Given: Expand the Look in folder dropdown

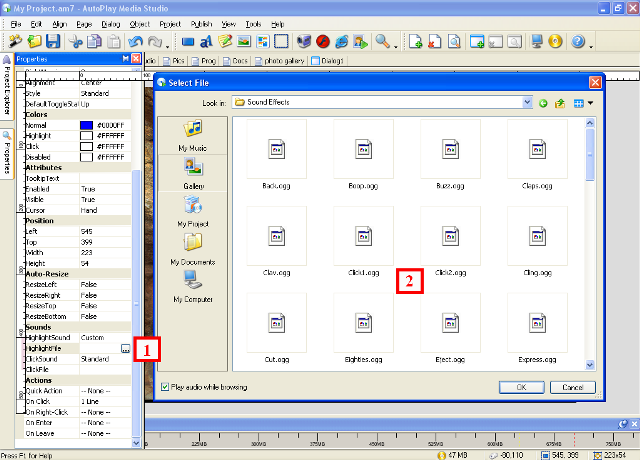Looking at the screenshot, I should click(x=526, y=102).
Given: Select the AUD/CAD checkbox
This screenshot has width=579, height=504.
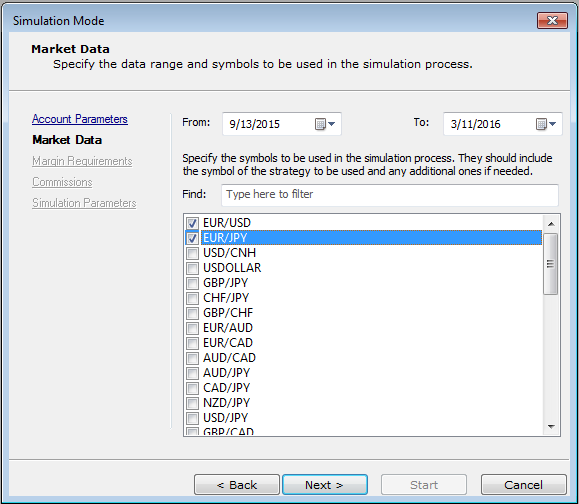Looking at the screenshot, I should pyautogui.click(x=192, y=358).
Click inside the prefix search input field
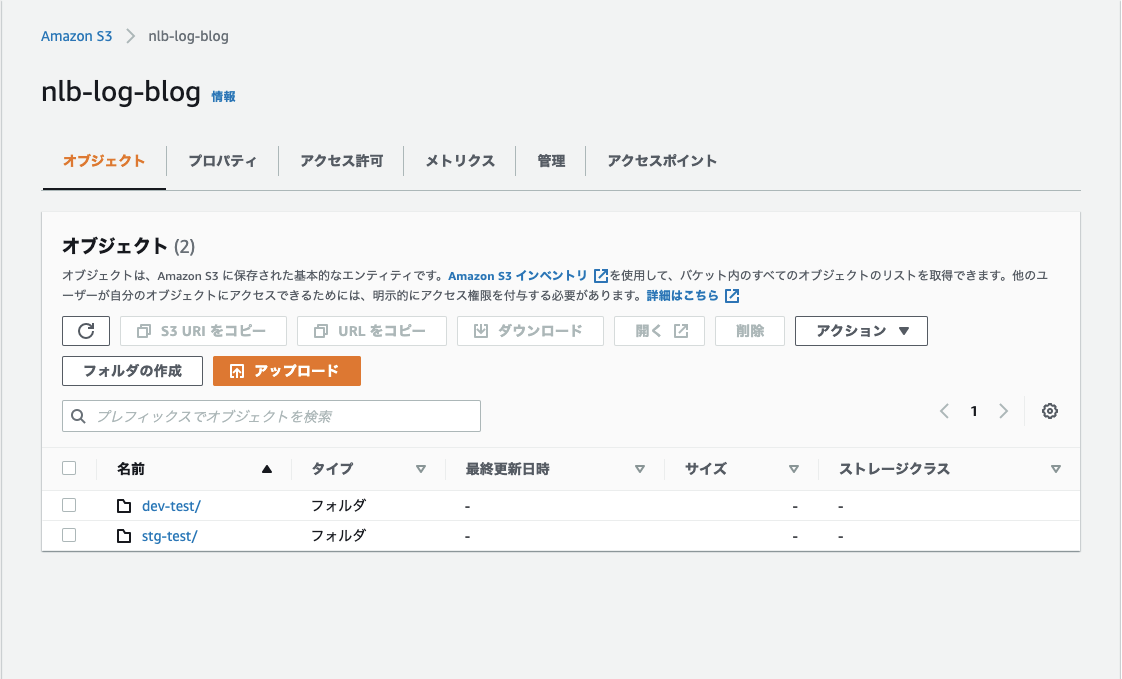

◆ ◆ ◆ ◆

= Exercise task =
Copy the whole listing above line for line, word for word, without the pictures.

= Answer =
Given: Expand the Look in folder dropdown

Looking at the screenshot, I should click(x=526, y=102).
Given: Select the AUD/CAD checkbox
This screenshot has width=579, height=504.
Looking at the screenshot, I should pyautogui.click(x=192, y=358).
Click inside the prefix search input field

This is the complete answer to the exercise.